Monday, December 12, 2011

December 12, 2011

It is difficult to find a national television news broadcast with which I do not feel compelled to carry on a critical, irritated conversation. I went through PBS, ABC and CBS over a period of years and eventually settled on NBC.
My current complaint has to do with the treatment of weather-disaster news by NBC. Because TV news dwells on such events, large segments of broadcasts have been devoted to them. Some of the stories, including one on Saturday night, have included comments about the large number of major disasters, but I do not recall hearing any reference to global warming, let alone man-made climate change. Perhaps there has been a statement I missed, but certainly there has not been any meaningful discussion.
Why not? The network cannot be unaware of the issue. Does it really think that the science is uncertain? Is it so intimidated by the right that it daren’t broach the subject?
Next-day reruns of The Daily Show have moved to 6 p.m., opposite NBC News, and we’ve switched to watching those. Faux news at least addresses issues, and for real news, I can read the papers.

3/17/12

Tonight, NBC News managed to report on the mid-summer temperatures across much of the nation without any reference to the banned subjects or any sort of explanation, even though it tried (unsuccessfully) to explain why The Godfather became (did it?) an iconic movie.

Sunday, December 11, 2011

December 11, 2011

Usury, according to Black’s Law Dictionary, is
1. Historically, the lending of money with interest.
2. Today, the charging of an illegal rate of interest.
3. An illegally high rate of interest.

However, the second and third definitions virtually have fallen into the first, becoming relics of the past. That occurred in part because many state laws on maximum rates of interest have been superseded by federal law, which is friendly to banks. However, some state laws, including ours, set few limits; Washington’s law essentially is a comprehensive list of exceptions to the nominal limit of 12%.102 Therefore, between them they have made the definition of usury law —“A law that prohibits moneylenders from charging illegally high interest rates” — equally quaint. The result is to burden ordinary folk with oppressively high interest expenses.
The national average for credit cards is 14.43%; many, obviously, are far worse.

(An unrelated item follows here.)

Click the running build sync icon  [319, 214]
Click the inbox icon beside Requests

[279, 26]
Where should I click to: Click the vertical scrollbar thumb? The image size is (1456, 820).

Mortgage and auto loans, which are secured, are available at lower rates — the local average for the former is 4.25%, for the latter 5.87% — but there still is a huge spread between interest paid and interest charged. According to a list in the Sunday Seattle Times, the best money market fund yields 0.28%, with the average at about 0.02%. The national average for a 0ne-year CD is 0.35%; the average savings account pays about .2%.
The rates credit cards charge for cash advances, in other words loans, typically are even higher than the purchase rates. Discover recently sent me several checks, inviting me to use them for “cash when you need it” at the jaw-dropping rate of 23.99%, its “standard APR for cash advances.” Even that “will vary with the market based on the Prime Rate.” The prime rate is 3.25%, the lowest it has been since August, 1955, so the Discover rate has nowhere to go but up.
Pay day loans are far worse. They are short-term loans carrying nominal interest rates which sound high but not outrageous, until one notes that the rate is for a very short time period. Washington allows 15% on a fourteen-day loan, an annual rate of 390%.103 Other states allow higher rates.
Savings rates presumably will rise whenever the economy recovers, narrowing the gap if interest charges don’t also rise. Still, it’s time for Congress and the legislatures to resurrect the concept of usury and impose rational limits on the cost of consumer credit. Not likely, though.